The government’s $85 billion bailout of AIG brings the total of U.S. rescue efforts from the credit crisis to a whopping $900 billion. With any luck, the government will be able to recoup most of what it has doled out, say most analysts. Fingers crossed.

Luckily, Fed Chairman Ben Bernanke is a student of the Great Depression. His actions have been widely lauded as the best one can do under the circumstances. After all, he has a lot of cleaning up to do after the lack of regulations left by his predecessor, Alan “The Maestro” Greenspan, who is quickly becoming suspect No. 1 for creating the mortgage debacle.

The credit crisis has far-reaching implications throughout the entire economy. Loans to businesses and individuals will be harder to obtain, resulting in a slowdown in business spending and consumer spending. The housing market will likely stagnate even further than it already has. The economy as a whole could slip into a recession.

But the American economy, like its citizens, is resilient. Greenspan characterized this crisis as a “once in a century event.” At Tycoon Report, we believe that the buying opportunities that will appear after this shakeout is over will be a once in a century event as well.

The financial companies that survive this crisis – investment banks, banks and thrifts, and insurance firms – will no doubt be radically changed when this is all over. But they will also likely be at bargain prices not seen in decades. And, as we all know, the market tends to throw the babies out with the bathwater in panic times like these. So there will likely be profit opportunities across virtually every sector.

Tycoon Report readers, you need to be ready to buy when the time is right. To do that, you need to make sure that you have cash available to invest.

Cash is King

Keep your bank deposits safe. So far this year, there have been 11 bank failures that required FDIC coverage of depositors’ funds. Don’t panic. The FDIC is not going to blow up. But make sure that your deposits are within the insured limits. Chris Rowe wrote a great article about protecting deposits over the FDIC limits. Check it out, if you haven’t already.

[Editor's NoteChris Rowe's Trend Rider just opened two trades that are set to profit from the financial fallout. Go here now.]

Consider Treasury-only or Government-only money market funds. Reserve Management Co. reported that its Reserve Primary Fund has “broken the buck” – a term used when the fund’s assets fall below $1 for every $1 invested (dollar net asset value). Retail money market funds, unlike Treasury-only money market funds that are backed by Treasuries, can hold commercial paper and asset-backed securities. (Government-only money funds can invest in securities of the U.S. government and government sponsored entities.) Again, don’t panic. This has only happened one other time in the history of money market funds. In almost every case, the parent company of the fund will infuse the money market fund with cash to maintain the dollar NAV. Nevertheless, if you have the option of moving your money into a Treasury-only money market fund, consider doing so.

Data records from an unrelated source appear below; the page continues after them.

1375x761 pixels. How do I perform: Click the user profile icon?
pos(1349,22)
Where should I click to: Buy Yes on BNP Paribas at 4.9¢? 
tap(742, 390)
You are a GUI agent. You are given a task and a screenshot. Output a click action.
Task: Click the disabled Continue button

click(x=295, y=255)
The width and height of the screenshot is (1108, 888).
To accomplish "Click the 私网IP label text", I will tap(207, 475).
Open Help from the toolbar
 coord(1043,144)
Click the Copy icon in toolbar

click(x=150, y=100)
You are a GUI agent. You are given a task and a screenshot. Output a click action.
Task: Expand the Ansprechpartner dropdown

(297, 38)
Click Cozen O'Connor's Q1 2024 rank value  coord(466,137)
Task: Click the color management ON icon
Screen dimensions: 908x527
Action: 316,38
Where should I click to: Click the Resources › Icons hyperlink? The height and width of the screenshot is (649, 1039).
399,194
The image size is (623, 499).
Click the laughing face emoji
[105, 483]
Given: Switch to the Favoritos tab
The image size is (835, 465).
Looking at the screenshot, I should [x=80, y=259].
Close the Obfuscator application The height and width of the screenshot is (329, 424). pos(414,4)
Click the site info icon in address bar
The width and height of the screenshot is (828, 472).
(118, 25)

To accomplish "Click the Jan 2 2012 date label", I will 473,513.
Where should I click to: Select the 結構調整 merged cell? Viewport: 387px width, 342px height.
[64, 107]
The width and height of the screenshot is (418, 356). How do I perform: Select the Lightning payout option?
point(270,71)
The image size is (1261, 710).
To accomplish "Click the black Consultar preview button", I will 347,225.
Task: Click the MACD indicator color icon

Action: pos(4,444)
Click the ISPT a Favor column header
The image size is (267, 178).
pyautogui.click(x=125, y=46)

Foreign currency CDs. If you are concerned about inflation eating away the buying-power of your cash, you could hedge your U.S. dollars with foreign currency CDs. Everbank offers foreign currency certificates of deposit that are FDIC insured. Remember, however, that fluctuations in the currency can impact the return you receive on these accounts. You can check out the various interest rates that Everbank offers at its site.

So, keep your assets safe in times like these. Pare down your debts and keep your personal balance sheet solid.

We will keep you posted in the coming weeks and months as to where we see the best long-term profit opportunities for you to add to your portfolio. Stay tuned.

In the meantime, how are you reacting to the current panic on Wall Street? Leave your comments below.

(Please let us know what you think about Marie Albin's article.)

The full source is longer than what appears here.